Diese Absicht verfolgt auch der Sammelband, der von den renommierten Eurasien-Experten Mikhail Suslov (Uppsala) und Mark Bassin (Stockholm) herausgegeben und von Pionierinnen wie Marlene Laruelle (Washington) beliefert wurde. In fünf Sektionen und 15 substanziell-kritischen Beiträgen werden die geopolitischen Ambitionen des heutigen Russland in populären Memes (Saara Ratilainen, Birgit Beumers, Galina Zvereva), explizit politischen Ideologien (Andrei Tsygankov, Marlene Laruelle, Sirke Mäkinen), russischen Großmachtkonzepten (Hanna Smith, Fabian Linde, Per-Arne Bodin), russophilen Medienstrategien (Vlad Strukov, Ryhor Nizhnikau) und im ukrainischen Kontext (Dirk Uffelmann, Greg Simons, Mikhail Suslov) sehr klar herausgearbeitet.

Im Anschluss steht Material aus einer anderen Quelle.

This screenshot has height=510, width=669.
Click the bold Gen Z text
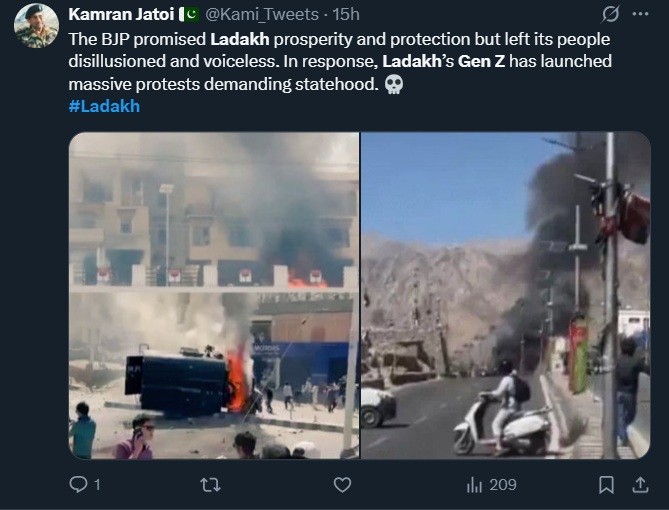point(481,61)
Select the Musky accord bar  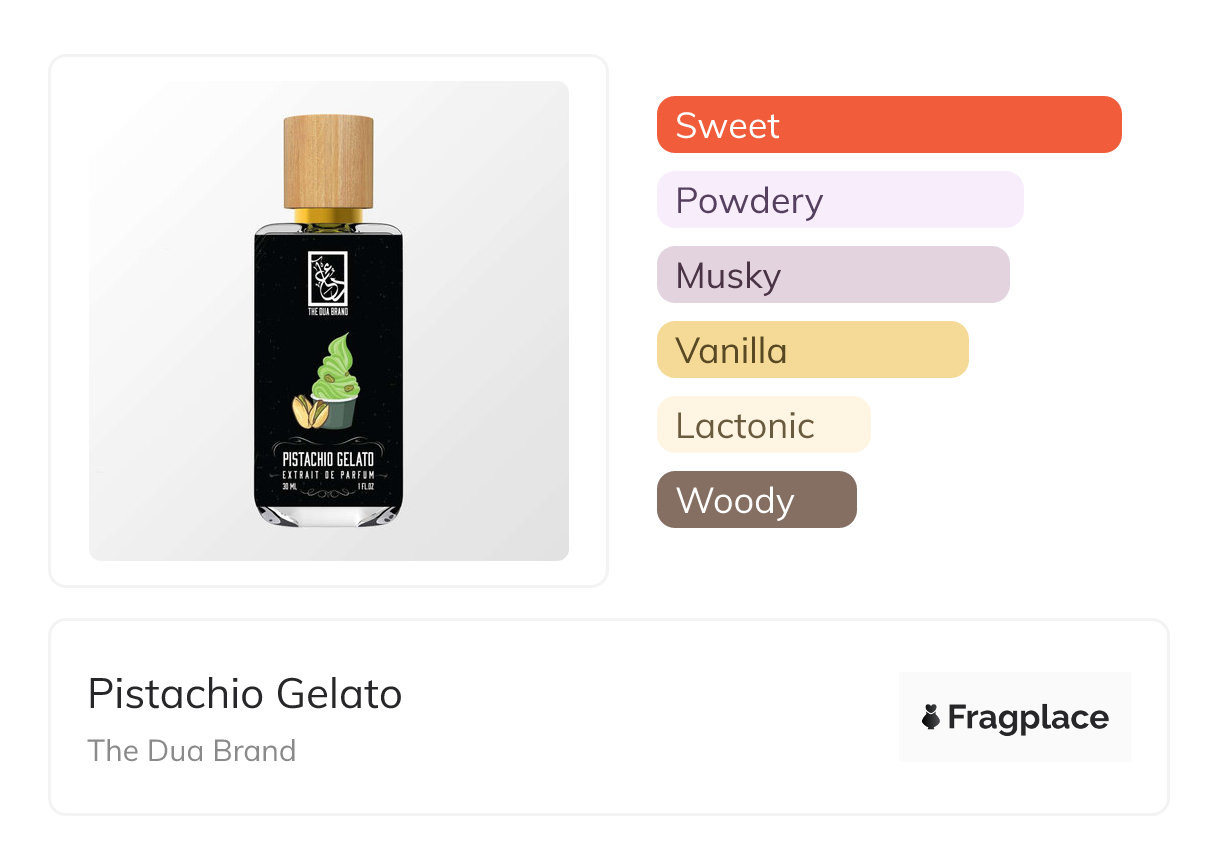(x=833, y=275)
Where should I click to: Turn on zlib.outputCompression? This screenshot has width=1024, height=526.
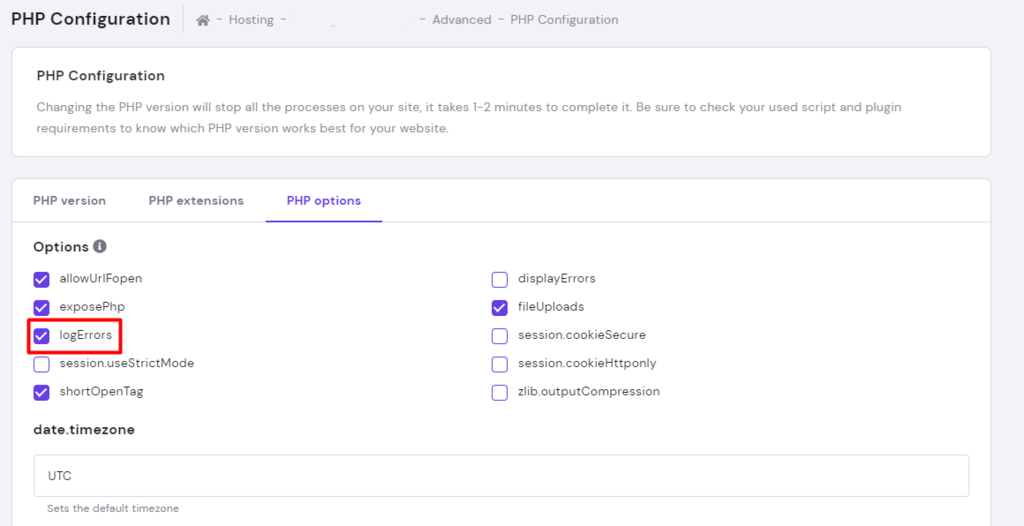tap(499, 392)
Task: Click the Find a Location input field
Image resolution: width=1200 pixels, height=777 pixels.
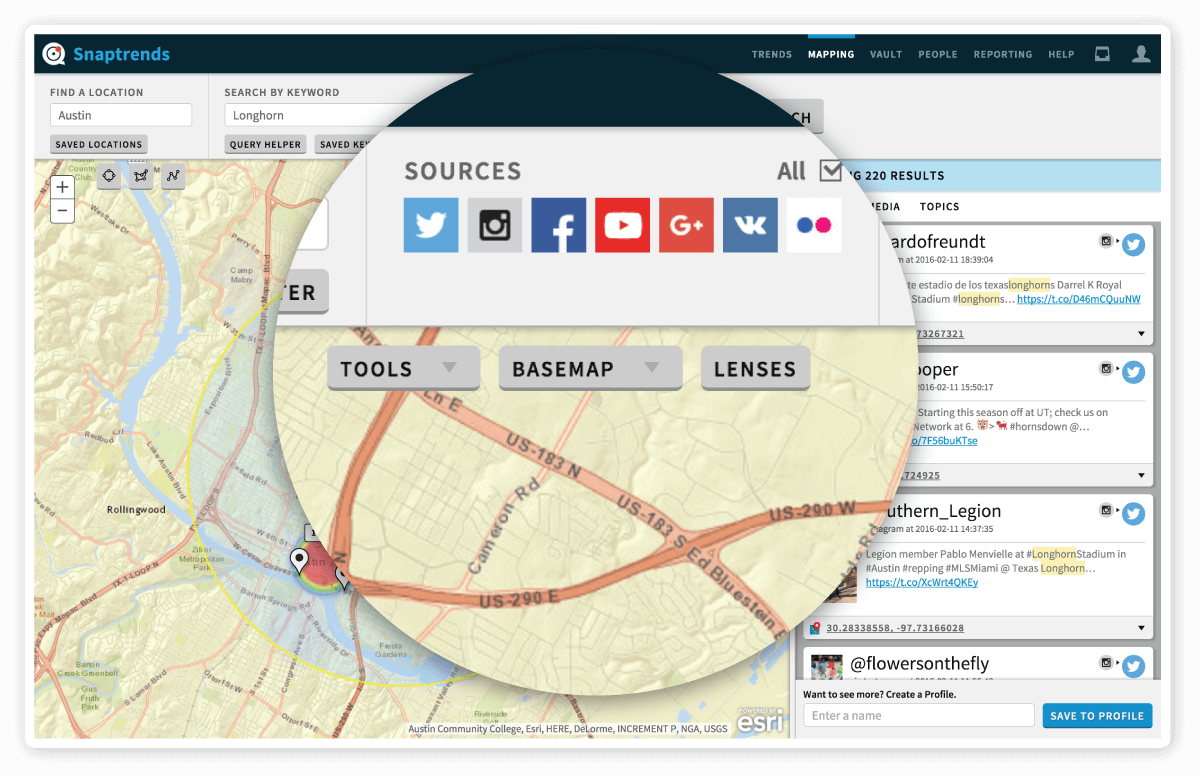Action: (x=120, y=116)
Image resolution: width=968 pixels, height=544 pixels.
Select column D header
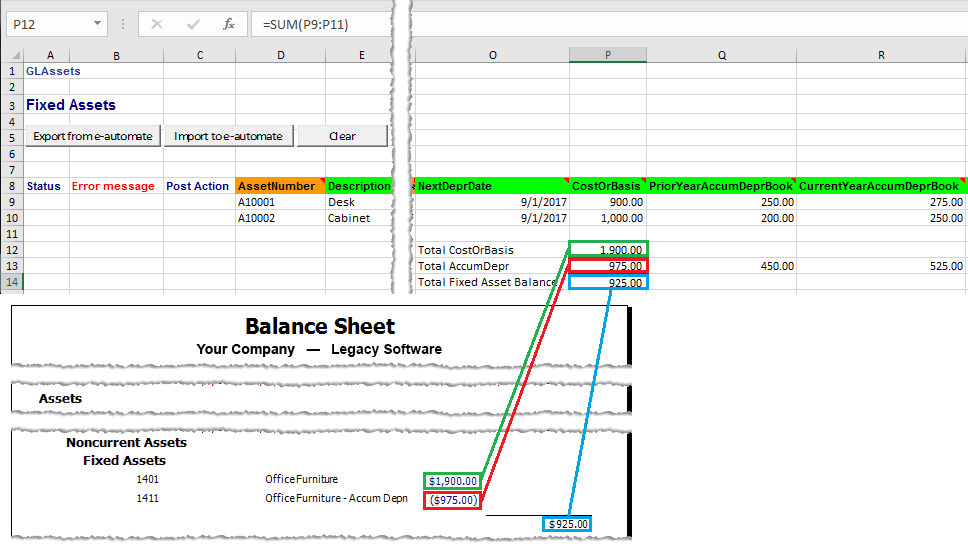(x=280, y=55)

Das besondere Augenmerk liegt auf „Eurasia 2.0“, der Popularisierung und Radikalisierung von ohnehin grobschlächtig-militanten Eurasien-Konzepten in der digitalen Sphäre, wo sie zu kaum steuerbaren Propagandaschlachten ausarten und für systematische Desinformation eingesetzt werden. Hier entsteht, nicht zuletzt unter habituellen Nutzern sozialer Medien, ein virtuelles Eurasien, das Regionalkonflikte befördert und Territorialstreitigkeiten anheizt, der Herrschaftssicherung autokratischer Regime und Parastaaten wie im Donbass dient und auf tückische Weise naive oder auch absichtsvolle Vasallen der russischen Großmachtpolitik im Westen rekrutiert. Laruelle zeigt am Beispiel des kasachischen Aktivisten Geidar Dzhemal die Anschlussfähigkeit des okkulten Faschismus an den Islamismus. In beiden Bänden nur am Rande behandelt wird die wirtschaftspolitische Ausprägung des Eurasien-Konzepts in supranationalen Verbünden, die realwirtschaftlich ohnehin kaum eine Bedeutung haben. Eurasien ist im Kern ein russozentrisches Propagandainstrument des „Russkii Mir“.

Beide Sammelbände sind von großem Wert für das Verständnis der geistig-kulturellen und politischen Lage in Russland und im „eurasischen Raum“. Dessen Konstruiertheit wird im ersten Band sehr deutlich, aber bei dieser kulturwissenschaftlichen Verflüssigung kann man es nicht belassen, wenn man im zweiten Band die machtpolitische Instrumentalisierung von Raumvorstellungen zur Kenntnis nehmen muss, die ohne geografisches und historisches Substrat auskommen und wie bei Dugin und Konsorten in esoterisch-martialischen Fake übergehen. Angesichts dieses Wildwuchses, der wohl auch die Erfinder der nach 1945 zu Recht diskreditierten Geopolitik wie Friedrich Ratzel, Rudolf Kjellén, Halford Mackinder und andere protestieren lassen würde, machen sich die Analysen um die Erarbeitung einer kritischen Geopolitik verdient. Ob sie damit, wie Suslov und Bassin hoffen, Einfluss auf die russische Debatte nehmen können, ist fraglich.